Ivanov has rejected US arguments for deploying an anti-missile defence system in eastern Europe and insisted Russia would not be drawn into a Cold War-style arms race.

He also said Russia would upgrade its own defence systems to make sure its strategic arsenal was not rendered ineffective.”

Hmmm … sounds like some sort of arms race to us.

Nato has its own view.

… what Moscow really wanted was to be included in a European-wide anti-missile system.

“We are already talking to the Russians about co-operating on tactical missile defence for armies in the field,” said a senior Nato diplomat.”

Meanwhile, the Italians are attempting to prosecute the 26 CIA kidnappers of “Hassan Mustafa Osama Nasr, who disappeared near his mosque in Milan on Feb. 17, 2003, says he was kidnapped. The cleric, known as Abu Omar, was freed this week from jail in Egypt, where he says he was taken and then tortured.”

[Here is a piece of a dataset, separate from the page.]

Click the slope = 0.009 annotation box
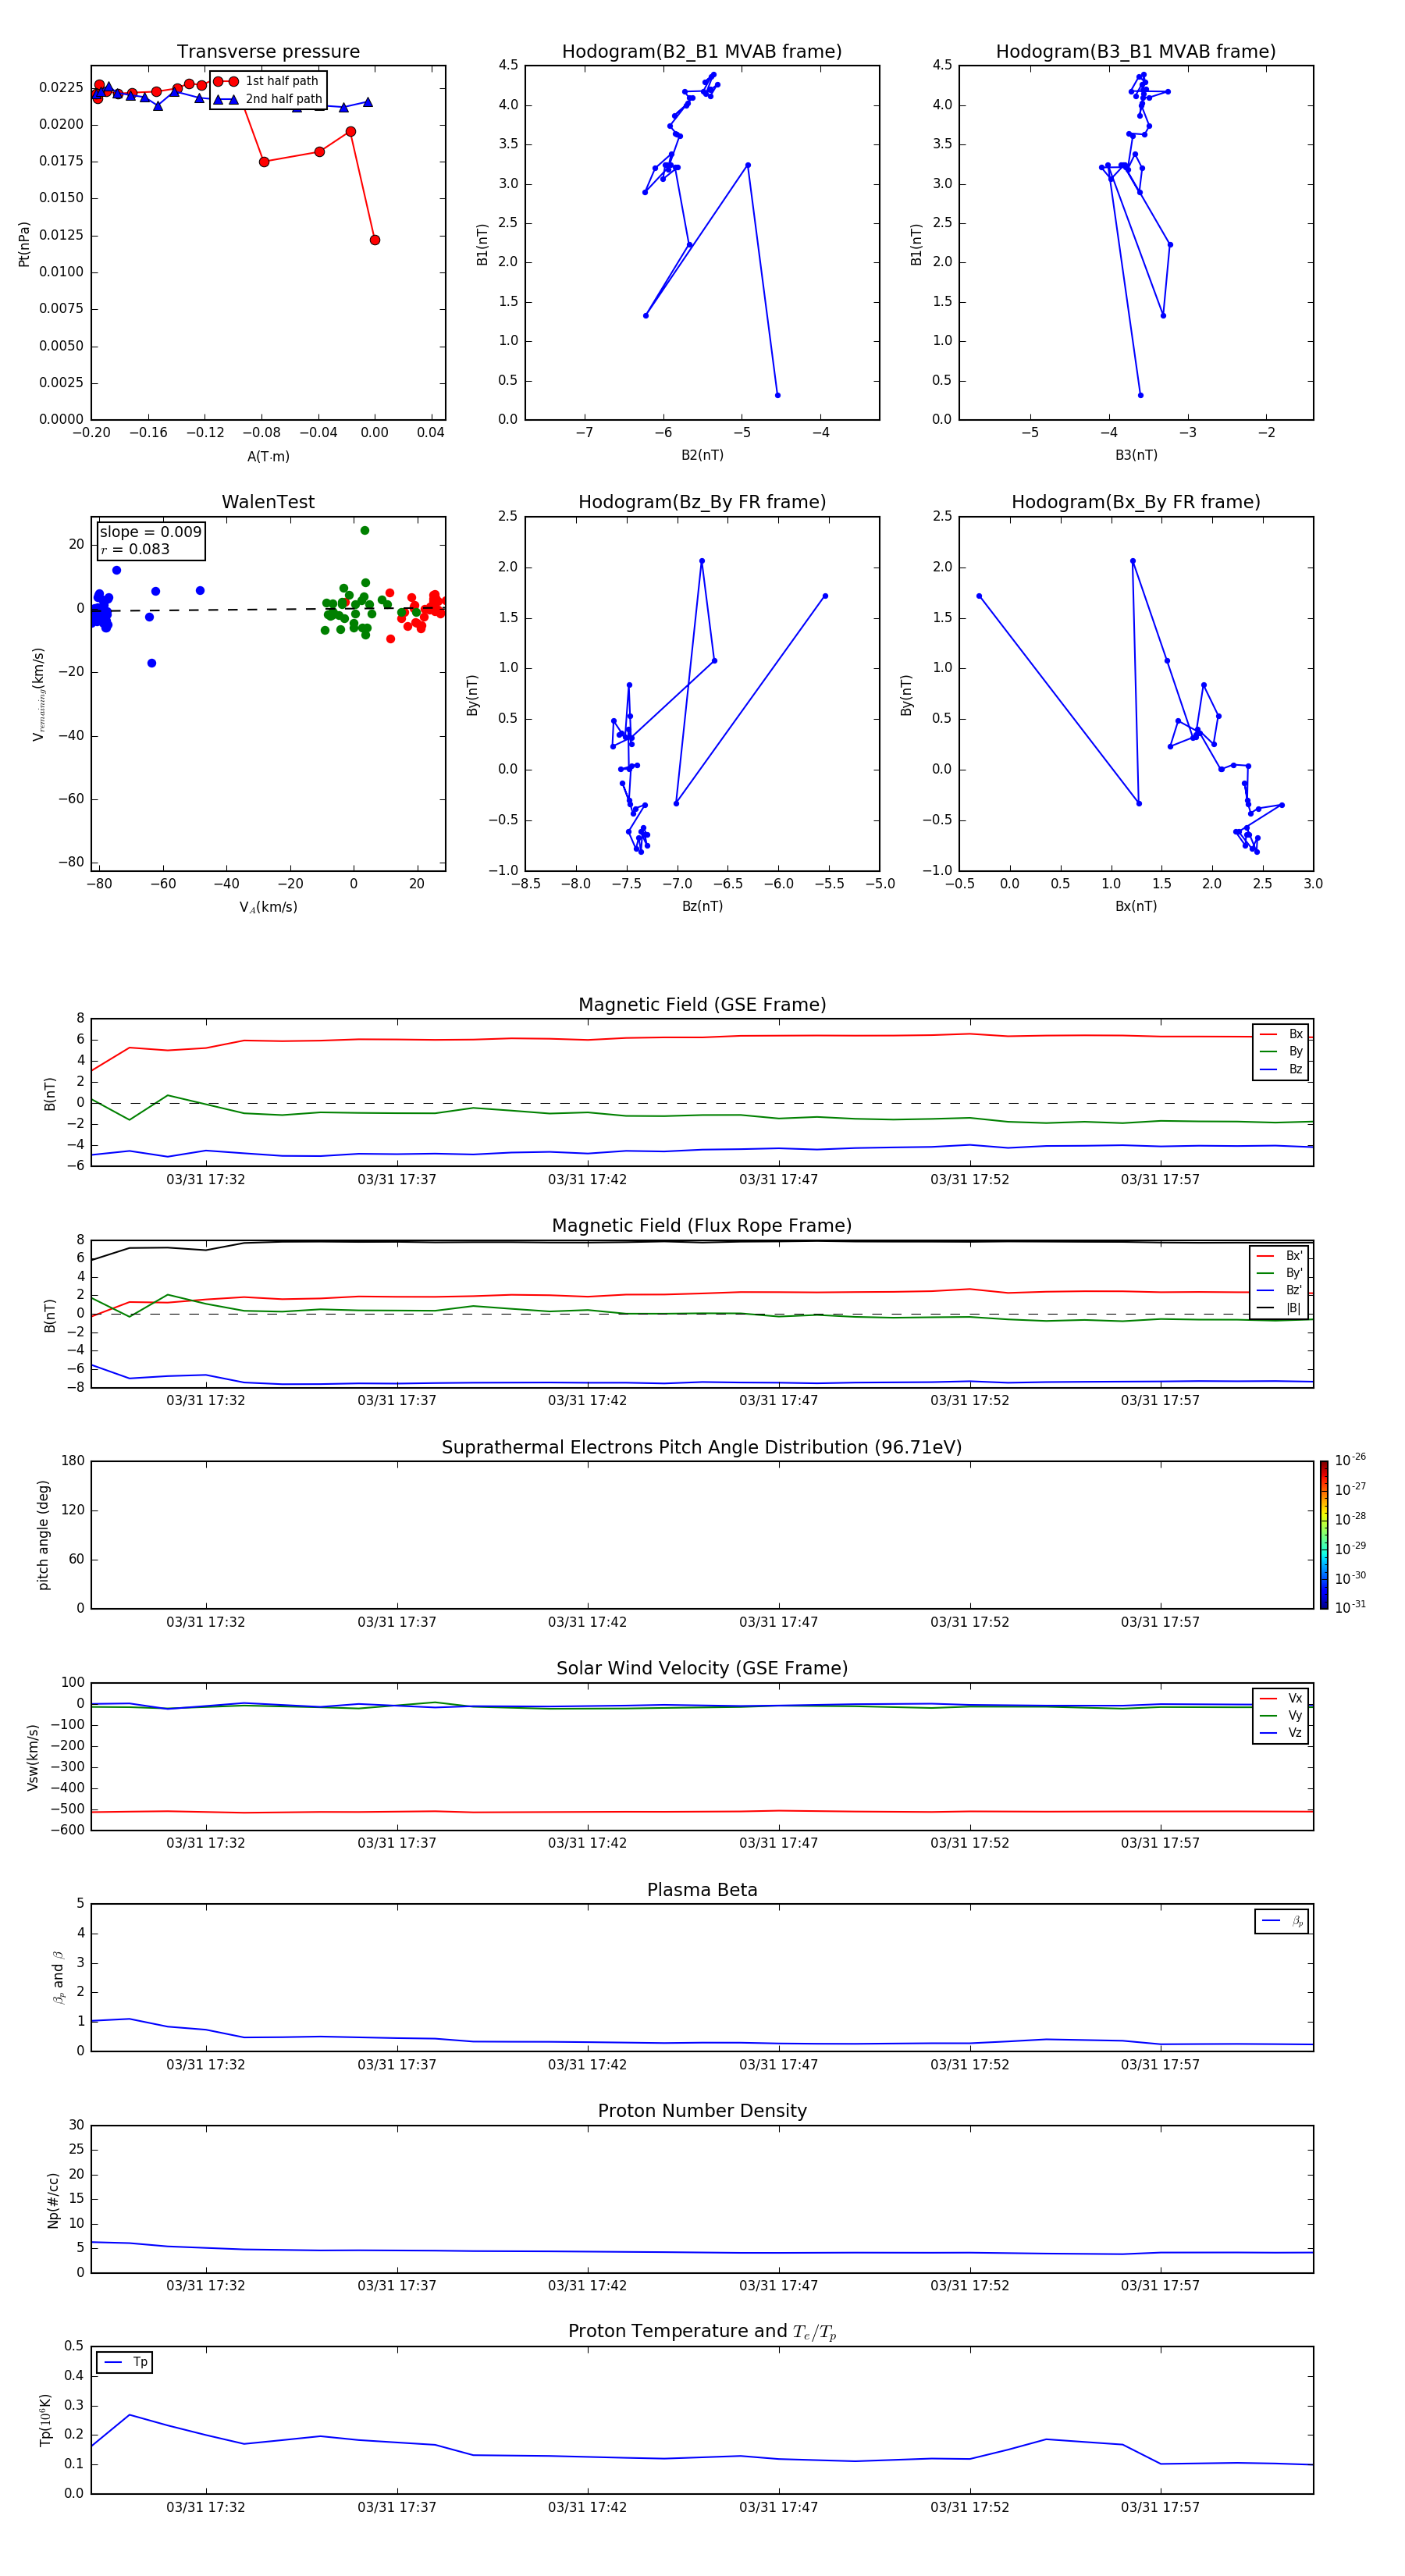 [x=150, y=540]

Fat chance of extraditing them from Doodoo’s clutches. Yet the Italian proceedings will help highlight the prevalence throughout Europe of governments secretly colluding with the US in extraordinary renditions:

European parliamentary committee issued a detailed report into what it said were “at least” 1,245 secret C.I.A. flights in Europe, some of them involving extraordinary renditions. The report, which awaits approval by the Parliament, is particularly sensitive because it suggested forcibly that a number of governments knew of the flights.”